Liam Neeson adds Jean Valjean to a string of strong, larger-than-life performances alongside Oskar Schindler, Robert Roy McGregor, and Michael Collins, believable as both the haggard, embittered, almost feral convict we are introduced to, and the debonair, respectable gentleman Valjean reinvents himself as.  Neeson towers over the film, both physically and in terms of screen presence, giving a grand, impassioned rendition of Jean Valjean that, while the “hero” of the story, is a flawed and imperfect figure.  Geoffrey Rush is a solid foil, using his hangdog expression to good effect playing the humorless, unyielding Javert with a stoicism that covers a zealous obsession with “The Law”.  Javert is a fanatic, too unshakably convinced of his own rectitude to see that his absolutist devotion to his black-and-white ideals of law and order make him more villainous than the criminal he’s pursuing.  Rush manages two tricky tasks; conveying feverish obsession behind a stoic demeanor that never cracks, and making Javert hissable without giving in to the temptation for mustache-twirling or scenery-chewing.  Javert might be considered the villain, but he’s not really “evil”, and there are times when we pity him more than dislike him.  Neeson and Rush are a splendidly-cast pair who make their portrayals of iconic and oft-played literary characters like Valjean and Javert stirring and compelling, and the scenes between them crackle with intensity and tension.
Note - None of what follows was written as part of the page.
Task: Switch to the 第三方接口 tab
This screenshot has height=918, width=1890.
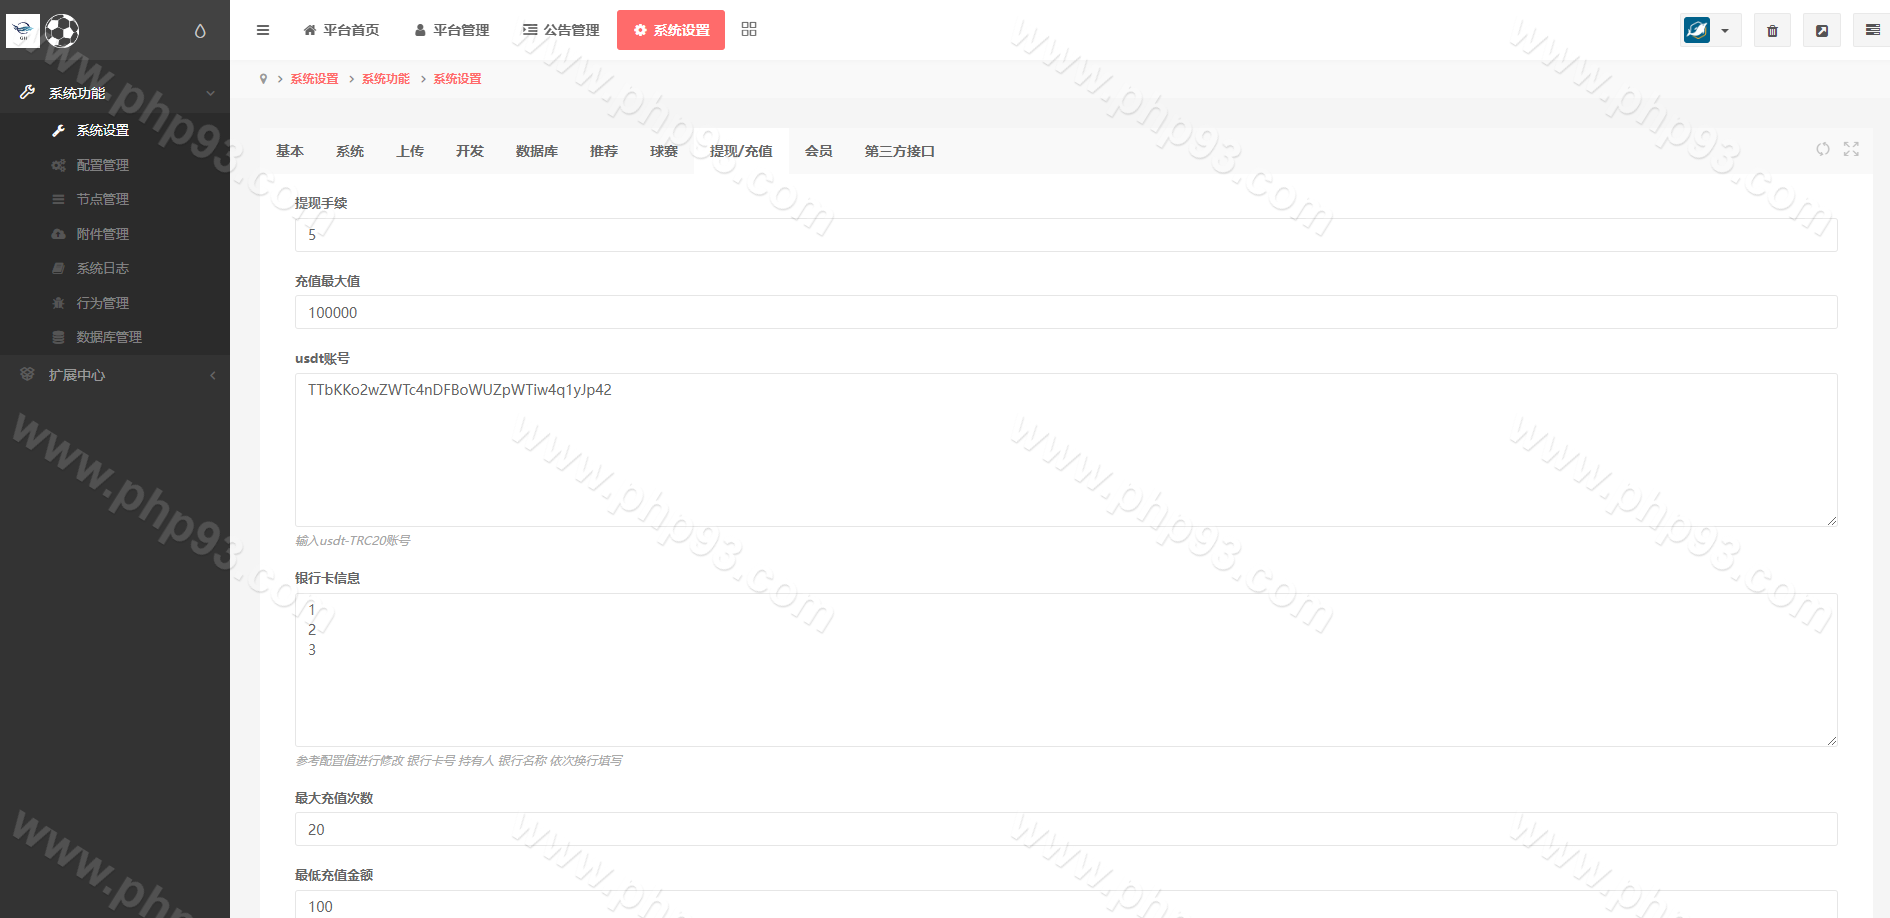Action: click(x=899, y=151)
Neeson and Rush own the movie, with no one else making nearly as much impression.  Uma Thurman is surprisingly good as Fantine, but her screentime is limited to the first act.  Mimi Newman is delightful as the child Cosette, but Claire Danes comes across as a bit of a lightweight and is prone to being overwrought in her most emotional moments.  Hans Matheson is bland, but he’s saddled with an underdeveloped abridged version of Marius that relegates him mostly to the thankless role of “the love interest” (on both page and stage, Marius is a main character in his own right, arguably more so than Cosette).  Apart from Thurman, the biggest impression in the supporting cast comes from the one with the least screentime, veteran actor Peter Vaughan, who only appears for five minutes or so almost at the beginning of the movie, but makes the Bishop a strong enough presence that we buy that the life lesson he imparts to Valjean hangs over him for the rest of his life.
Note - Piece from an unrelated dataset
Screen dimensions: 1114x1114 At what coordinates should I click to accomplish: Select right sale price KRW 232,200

Bille August (a onetime protege of Ingmar Bergman) does an efficient job whittling Les Mis into 135-minutes that moves at a brisk pace but (perhaps apart from whisking perfunctorily through the barricade sequence) seldom feels rushed and not only remains entirely narratively coherent but retains the novel’s key themes, if not all of the specifics.  Jorgen Persson films handsomely (the movie was filmed on location in Paris, as well as in the Czech Republic), and Basil Poledouris’ sweeping score accentuates the film’s dramatic and emotional heft.  For the straightforward basics of Hugo’s seminal epic, it’s a finely-crafted and moving period drama that delivers over two hours of solid, stately entertainment.